== Segment start ==

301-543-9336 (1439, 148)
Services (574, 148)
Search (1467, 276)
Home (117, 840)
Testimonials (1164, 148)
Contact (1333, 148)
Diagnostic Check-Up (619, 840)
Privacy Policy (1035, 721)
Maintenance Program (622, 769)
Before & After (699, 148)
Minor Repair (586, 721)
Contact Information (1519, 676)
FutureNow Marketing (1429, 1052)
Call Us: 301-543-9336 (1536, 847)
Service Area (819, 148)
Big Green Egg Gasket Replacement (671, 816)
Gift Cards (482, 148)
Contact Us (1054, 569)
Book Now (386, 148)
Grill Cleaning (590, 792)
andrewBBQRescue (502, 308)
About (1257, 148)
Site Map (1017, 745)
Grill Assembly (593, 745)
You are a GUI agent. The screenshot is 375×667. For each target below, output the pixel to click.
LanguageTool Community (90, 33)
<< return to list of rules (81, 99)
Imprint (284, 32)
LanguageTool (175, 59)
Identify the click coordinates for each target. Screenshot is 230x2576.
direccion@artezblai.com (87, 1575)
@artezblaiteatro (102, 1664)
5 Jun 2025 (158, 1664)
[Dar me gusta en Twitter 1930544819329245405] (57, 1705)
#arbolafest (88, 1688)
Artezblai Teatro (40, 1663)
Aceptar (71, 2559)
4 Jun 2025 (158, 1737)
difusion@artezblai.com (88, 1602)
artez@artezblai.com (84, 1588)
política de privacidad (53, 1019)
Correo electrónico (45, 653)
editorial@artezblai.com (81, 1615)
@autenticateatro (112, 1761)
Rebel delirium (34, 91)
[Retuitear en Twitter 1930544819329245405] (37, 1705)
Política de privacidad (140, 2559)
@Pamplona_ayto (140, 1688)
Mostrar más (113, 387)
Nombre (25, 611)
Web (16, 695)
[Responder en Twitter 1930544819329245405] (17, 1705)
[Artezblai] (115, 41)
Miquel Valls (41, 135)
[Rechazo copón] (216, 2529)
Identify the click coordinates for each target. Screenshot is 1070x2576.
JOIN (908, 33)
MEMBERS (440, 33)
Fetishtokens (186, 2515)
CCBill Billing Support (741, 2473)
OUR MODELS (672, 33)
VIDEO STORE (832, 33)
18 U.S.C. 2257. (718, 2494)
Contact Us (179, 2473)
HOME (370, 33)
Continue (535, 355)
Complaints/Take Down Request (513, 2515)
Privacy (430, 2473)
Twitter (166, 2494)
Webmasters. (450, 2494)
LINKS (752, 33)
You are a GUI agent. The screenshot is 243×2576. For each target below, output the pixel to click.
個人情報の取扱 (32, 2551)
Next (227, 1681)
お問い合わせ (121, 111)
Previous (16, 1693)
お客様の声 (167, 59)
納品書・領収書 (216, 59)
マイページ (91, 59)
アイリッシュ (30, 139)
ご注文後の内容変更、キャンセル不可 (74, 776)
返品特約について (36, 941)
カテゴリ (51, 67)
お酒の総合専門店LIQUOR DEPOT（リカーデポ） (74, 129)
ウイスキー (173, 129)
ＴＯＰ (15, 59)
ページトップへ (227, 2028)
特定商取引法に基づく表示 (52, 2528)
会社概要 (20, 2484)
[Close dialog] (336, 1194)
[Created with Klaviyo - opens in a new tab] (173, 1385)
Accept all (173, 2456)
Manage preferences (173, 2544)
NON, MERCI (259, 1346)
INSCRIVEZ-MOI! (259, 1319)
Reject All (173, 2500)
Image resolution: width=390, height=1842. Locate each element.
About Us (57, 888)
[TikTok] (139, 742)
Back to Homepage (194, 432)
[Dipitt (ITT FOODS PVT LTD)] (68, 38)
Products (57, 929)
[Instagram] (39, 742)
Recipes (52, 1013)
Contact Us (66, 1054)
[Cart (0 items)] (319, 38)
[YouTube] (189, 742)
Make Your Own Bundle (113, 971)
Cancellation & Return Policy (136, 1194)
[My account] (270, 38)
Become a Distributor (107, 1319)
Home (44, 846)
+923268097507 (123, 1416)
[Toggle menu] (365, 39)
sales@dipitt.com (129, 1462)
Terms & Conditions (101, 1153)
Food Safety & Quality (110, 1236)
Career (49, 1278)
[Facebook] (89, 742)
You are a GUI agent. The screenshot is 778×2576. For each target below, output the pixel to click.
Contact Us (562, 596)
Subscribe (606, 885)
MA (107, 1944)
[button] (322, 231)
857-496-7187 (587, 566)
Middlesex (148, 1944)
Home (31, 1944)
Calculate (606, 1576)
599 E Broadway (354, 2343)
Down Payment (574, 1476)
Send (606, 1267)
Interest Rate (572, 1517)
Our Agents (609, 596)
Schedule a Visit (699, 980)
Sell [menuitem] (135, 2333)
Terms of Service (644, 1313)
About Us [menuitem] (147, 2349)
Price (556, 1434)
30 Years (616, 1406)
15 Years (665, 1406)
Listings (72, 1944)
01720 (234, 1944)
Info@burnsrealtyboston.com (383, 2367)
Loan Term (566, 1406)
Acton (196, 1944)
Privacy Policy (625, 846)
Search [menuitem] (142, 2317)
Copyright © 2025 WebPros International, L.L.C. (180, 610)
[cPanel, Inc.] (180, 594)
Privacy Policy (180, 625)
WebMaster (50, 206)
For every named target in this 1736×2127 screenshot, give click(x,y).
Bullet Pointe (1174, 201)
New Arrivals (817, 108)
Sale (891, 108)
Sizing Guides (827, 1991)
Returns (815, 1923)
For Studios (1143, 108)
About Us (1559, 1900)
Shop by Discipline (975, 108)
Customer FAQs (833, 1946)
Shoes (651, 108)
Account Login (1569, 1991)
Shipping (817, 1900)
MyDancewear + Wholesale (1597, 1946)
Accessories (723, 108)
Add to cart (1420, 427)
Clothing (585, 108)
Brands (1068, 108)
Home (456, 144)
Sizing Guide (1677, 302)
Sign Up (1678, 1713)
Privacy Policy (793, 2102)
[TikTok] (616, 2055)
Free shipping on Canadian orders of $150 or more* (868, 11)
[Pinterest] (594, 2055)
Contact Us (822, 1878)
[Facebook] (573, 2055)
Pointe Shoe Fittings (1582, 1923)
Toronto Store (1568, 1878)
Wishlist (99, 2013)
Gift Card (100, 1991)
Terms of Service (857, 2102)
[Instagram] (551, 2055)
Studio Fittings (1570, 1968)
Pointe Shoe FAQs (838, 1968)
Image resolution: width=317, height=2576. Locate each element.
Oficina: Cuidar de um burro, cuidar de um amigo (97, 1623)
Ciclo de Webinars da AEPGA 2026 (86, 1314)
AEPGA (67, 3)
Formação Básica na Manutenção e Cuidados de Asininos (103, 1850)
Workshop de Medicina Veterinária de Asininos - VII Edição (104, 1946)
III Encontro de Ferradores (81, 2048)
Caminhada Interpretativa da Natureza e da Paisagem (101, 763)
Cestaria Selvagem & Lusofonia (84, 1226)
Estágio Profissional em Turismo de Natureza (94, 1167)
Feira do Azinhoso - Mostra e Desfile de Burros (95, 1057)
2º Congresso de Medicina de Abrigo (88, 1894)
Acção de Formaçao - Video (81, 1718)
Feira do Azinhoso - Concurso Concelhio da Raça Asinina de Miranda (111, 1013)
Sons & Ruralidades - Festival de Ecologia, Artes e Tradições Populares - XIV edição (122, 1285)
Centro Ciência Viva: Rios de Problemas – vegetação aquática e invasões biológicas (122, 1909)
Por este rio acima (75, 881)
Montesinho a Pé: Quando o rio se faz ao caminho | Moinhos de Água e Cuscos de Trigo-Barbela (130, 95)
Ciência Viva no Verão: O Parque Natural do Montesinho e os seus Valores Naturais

== Segment end ==

All the entries above need to be reproduced exactly.

301-543-9336 (1439, 148)
Services (574, 148)
Search (1467, 276)
Home (117, 840)
Testimonials (1164, 148)
Contact (1333, 148)
Diagnostic Check-Up (619, 840)
Privacy Policy (1035, 721)
Maintenance Program (622, 769)
Before & After (699, 148)
Minor Repair (586, 721)
Contact Information (1519, 676)
FutureNow Marketing (1429, 1052)
Call Us: 301-543-9336 (1536, 847)
Service Area (819, 148)
Big Green Egg Gasket Replacement (671, 816)
Gift Cards (482, 148)
Contact Us (1054, 569)
Book Now (386, 148)
Grill Cleaning (590, 792)
andrewBBQRescue (502, 308)
About (1257, 148)
Site Map (1017, 745)
Grill Assembly (593, 745)
You are a GUI agent. The screenshot is 375×667. For each target below, output the pixel to click.
LanguageTool Community (90, 33)
<< return to list of rules (81, 99)
Imprint (284, 32)
LanguageTool (175, 59)
Identify the click coordinates for each target. Screenshot is 230x2576.
direccion@artezblai.com (87, 1575)
@artezblaiteatro (102, 1664)
5 Jun 2025 (158, 1664)
[Dar me gusta en Twitter 1930544819329245405] (57, 1705)
#arbolafest (88, 1688)
Artezblai Teatro (40, 1663)
Aceptar (71, 2559)
4 Jun 2025 (158, 1737)
difusion@artezblai.com (88, 1602)
artez@artezblai.com (84, 1588)
política de privacidad (53, 1019)
Correo electrónico (45, 653)
editorial@artezblai.com (81, 1615)
@autenticateatro (112, 1761)
Rebel delirium (34, 91)
[Retuitear en Twitter 1930544819329245405] (37, 1705)
Política de privacidad (140, 2559)
@Pamplona_ayto (140, 1688)
Mostrar más (113, 387)
Nombre (25, 611)
Web (16, 695)
[Responder en Twitter 1930544819329245405] (17, 1705)
[Artezblai] (115, 41)
Miquel Valls (41, 135)
[Rechazo copón] (216, 2529)
Identify the click coordinates for each target. Screenshot is 1070x2576.
JOIN (908, 33)
MEMBERS (440, 33)
Fetishtokens (186, 2515)
CCBill Billing Support (741, 2473)
OUR MODELS (672, 33)
VIDEO STORE (832, 33)
18 U.S.C. 2257. (718, 2494)
Contact Us (179, 2473)
HOME (370, 33)
Continue (535, 355)
Complaints/Take Down Request (513, 2515)
Privacy (430, 2473)
Twitter (166, 2494)
Webmasters. (450, 2494)
LINKS (752, 33)
You are a GUI agent. The screenshot is 243×2576. For each target below, output the pixel to click.
個人情報の取扱 (32, 2551)
Next (227, 1681)
お問い合わせ (121, 111)
Previous (16, 1693)
お客様の声 (167, 59)
納品書・領収書 (216, 59)
マイページ (91, 59)
アイリッシュ (30, 139)
ご注文後の内容変更、キャンセル不可 (74, 776)
返品特約について (36, 941)
カテゴリ (51, 67)
お酒の総合専門店LIQUOR DEPOT（リカーデポ） (74, 129)
ウイスキー (173, 129)
ＴＯＰ (15, 59)
ページトップへ (227, 2028)
特定商取引法に基づく表示 (52, 2528)
会社概要 (20, 2484)
[Close dialog] (336, 1194)
[Created with Klaviyo - opens in a new tab] (173, 1385)
Accept all (173, 2456)
Manage preferences (173, 2544)
NON, MERCI (259, 1346)
INSCRIVEZ-MOI! (259, 1319)
Reject All (173, 2500)
Image resolution: width=390, height=1842. Locate each element.
About Us (57, 888)
[TikTok] (139, 742)
Back to Homepage (194, 432)
[Dipitt (ITT FOODS PVT LTD)] (68, 38)
Products (57, 929)
[Instagram] (39, 742)
Recipes (52, 1013)
Contact Us (66, 1054)
[Cart (0 items)] (319, 38)
[YouTube] (189, 742)
Make Your Own Bundle (113, 971)
Cancellation & Return Policy (136, 1194)
[My account] (270, 38)
Become a Distributor (107, 1319)
Home (44, 846)
+923268097507 (123, 1416)
[Toggle menu] (365, 39)
sales@dipitt.com (129, 1462)
Terms & Conditions (101, 1153)
Food Safety & Quality (110, 1236)
Career (49, 1278)
[Facebook] (89, 742)
You are a GUI agent. The screenshot is 778×2576. For each target below, output the pixel to click.
Contact Us (562, 596)
Subscribe (606, 885)
MA (107, 1944)
[button] (322, 231)
857-496-7187 (587, 566)
Middlesex (148, 1944)
Home (31, 1944)
Calculate (606, 1576)
599 E Broadway (354, 2343)
Down Payment (574, 1476)
Send (606, 1267)
Interest Rate (572, 1517)
Our Agents (609, 596)
Schedule a Visit (699, 980)
Sell [menuitem] (135, 2333)
Terms of Service (644, 1313)
About Us [menuitem] (147, 2349)
Price (556, 1434)
30 Years (616, 1406)
15 Years (665, 1406)
Listings (72, 1944)
01720 (234, 1944)
Info@burnsrealtyboston.com (383, 2367)
Loan Term (566, 1406)
Acton (196, 1944)
Privacy Policy (625, 846)
Search [menuitem] (142, 2317)
Copyright © 2025 WebPros International, L.L.C. (180, 610)
[cPanel, Inc.] (180, 594)
Privacy Policy (180, 625)
WebMaster (50, 206)
For every named target in this 1736×2127 screenshot, give click(x,y).
Bullet Pointe (1174, 201)
New Arrivals (817, 108)
Sale (891, 108)
Sizing Guides (827, 1991)
Returns (815, 1923)
For Studios (1143, 108)
About Us (1559, 1900)
Shop by Discipline (975, 108)
Customer FAQs (833, 1946)
Shoes (651, 108)
Account Login (1569, 1991)
Shipping (817, 1900)
MyDancewear + Wholesale (1597, 1946)
Accessories (723, 108)
Add to cart (1420, 427)
Clothing (585, 108)
Brands (1068, 108)
Home (456, 144)
Sizing Guide (1677, 302)
Sign Up (1678, 1713)
Privacy Policy (793, 2102)
[TikTok] (616, 2055)
Free shipping on Canadian orders of $150 or more* (868, 11)
[Pinterest] (594, 2055)
Contact Us (822, 1878)
[Facebook] (573, 2055)
Pointe Shoe Fittings (1582, 1923)
Toronto Store (1568, 1878)
Wishlist (99, 2013)
Gift Card (100, 1991)
Terms of Service (857, 2102)
[Instagram] (551, 2055)
Studio Fittings (1570, 1968)
Pointe Shoe FAQs (838, 1968)
Image resolution: width=317, height=2576. Locate each element.
Oficina: Cuidar de um burro, cuidar de um amigo (97, 1623)
Ciclo de Webinars da AEPGA 2026 (86, 1314)
AEPGA (67, 3)
Formação Básica na Manutenção e Cuidados de Asininos (103, 1850)
Workshop de Medicina Veterinária de Asininos - VII Edição (104, 1946)
III Encontro de Ferradores (81, 2048)
Caminhada Interpretativa da Natureza e da Paisagem (101, 763)
Cestaria Selvagem & Lusofonia (84, 1226)
Estágio Profissional em Turismo de Natureza (94, 1167)
Feira do Azinhoso - Mostra e Desfile de Burros (95, 1057)
2º Congresso de Medicina de Abrigo (88, 1894)
Acção de Formaçao - Video (81, 1718)
Feira do Azinhoso - Concurso Concelhio da Raça Asinina de Miranda (111, 1013)
Sons & Ruralidades - Festival de Ecologia, Artes e Tradições Populares - XIV edição (122, 1285)
Centro Ciência Viva: Rios de Problemas – vegetação aquática e invasões biológicas (122, 1909)
Por este rio acima (75, 881)
Montesinho a Pé: Quando o rio se faz ao caminho | Moinhos de Água e Cuscos de Trigo-Barbela (130, 95)
Ciência Viva no Verão: O Parque Natural do Montesinho e os seus Valores Naturais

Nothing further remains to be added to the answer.